Healthcare in the U.S. is heavily dependent on a payment model that prioritizes high volume over quality of care and the outcomes delivered. More and more healthcare organizations are questioning if that’s the right approach. Do more tests, more appointments lead to healthy populations or do we need a new payment model that focuses on those outcomes?
Value-based care is a payment model that puts the patient’s needs at the center of care rather than the volume of care. Transitioning an entire industry to a new payment model is a big effort and one where technology plays a critical role.
Arcadia’s Director of Enterprise Partnerships Nick Kamireddy and Tandigm Health’s Vice President of Business Transformation Mike Werner define how technology can help providers deliver care that’s needed when it’s needed most in Episode 5 of season 2 of The Schema, available now. Watch the full episode or catch up on the complete series.
Below we identify some of the industry’s biggest hurdles and how it can clear them to move forward with value-based care.
The inefficiency in healthcare can be addressed with better processes and technology
"One thing I learned from working in a bunch of different industries is everyone thinks they're the most inefficient, and healthcare really is. It's been eye opening to me to see the amount of work that goes into taking care of a patient, and it's not necessarily value-added work. There's a lot of administrative tasks of a primary care physician or a specialist or anybody in the healthcare ecosystem that really don't drive a lot of positive behavior change. I think what we need to do is to figure out a way to use our people at the top of their license, develop the processes that will help them provide the care for the right patient at the right time, and then use technology to inform the analytics that will help define the population that needs the most help."
— Mike Werner
Providers spend a lot of time wading through a sea of administrative tasks that don’t require their years of education and experience.

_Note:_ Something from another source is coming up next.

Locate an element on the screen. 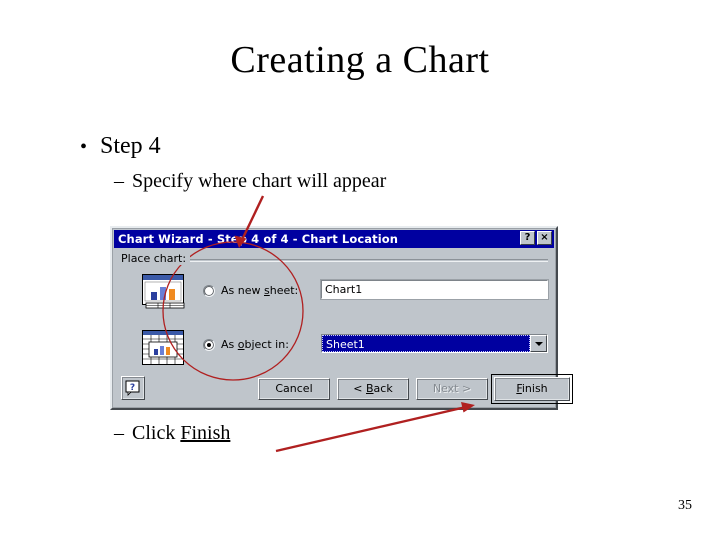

This is an extremely inefficient use of resources for an industry that faces rising costs, patient outcomes that aren't necessarily improving, and staff burnout levels at all time high, thanks largely to the COVID-19 pandemic.
Werner believes that technology solutions exist that can reset the current day-to-day requirements of operating a healthcare system and will reduce a lot of that wasted time. New processes and analytics can really be the catalysts for a new way forward for identifying high-risk populations and delivering the right care at the time.
Alignment of population health clinical strategy and value-based contracting will add relevancy to value-based care
“It really comes down to taking apart the whole concept of value-based care and looking at it in its individual areas. The first thing that we like to focus on is population health, which is really the clinical strategy that underpins the care model, and then the value-based contracting, which is the economics that feeds the population health. As we are better at aligning the economics with the care for the patient, then the whole methodology and model will become more relevant.”
— Mike Werner
Right now, the overwhelming majority of providers use the fee-for-service payment model. Uptake of value-based care has been slow. We need a way to transition more providers to the value-based care payment model.
Werner says to drive adoption of value-based care, the industry has to take the model apart and look at its components. Once it can align the individual components—clinical strategy and value-based contracting—across the entire ecosystem of patient care, its adoption will increase.
Pay-agnostic workflows will lead to the best care at the right time
“I look at all the different tools a practice has to face and I think about my kids. My kids play baseball, swim and play softball and I have an app and a communication tool and a different mode of communication for all those, and it drives me nuts to try to keep all that stuff straight. I can only imagine what it's like to do that for 12 hours a day with a bunch of patients in front of you that all require your care. So, we're going to get to the point where we are beyond all the different tools. We're going to get more pay-agnostic workflows so that when my mom or my dad goes to the doctor, they're getting the best care that they deserve at the right time.”
— Mike Werner
Healthcare touches everyone. Changing for the better offers a lot of exciting possibilities for various populations. Werner, who comes at the industry from a consumer perspective, asks why things are done the way they are. He equates some of the different processes in the healthcare ecosystem to aspects of his own life, such as maintaining significant and diverse communications tools for his children’s activities. This helps him imagine ways technology can support providers and make the administrative piece of their jobs easier so they can focus on care.
Werner envisions a time in the future where all of the different tools providers are required to maintain today, streamline into one. Pay-agnostic workflows will relieve some of the burden on providers who today are handling multiple payer contracts with divergent views of how healthcare should be provided. As a result, they will more effectively and efficiently deliver care to patients when they need it.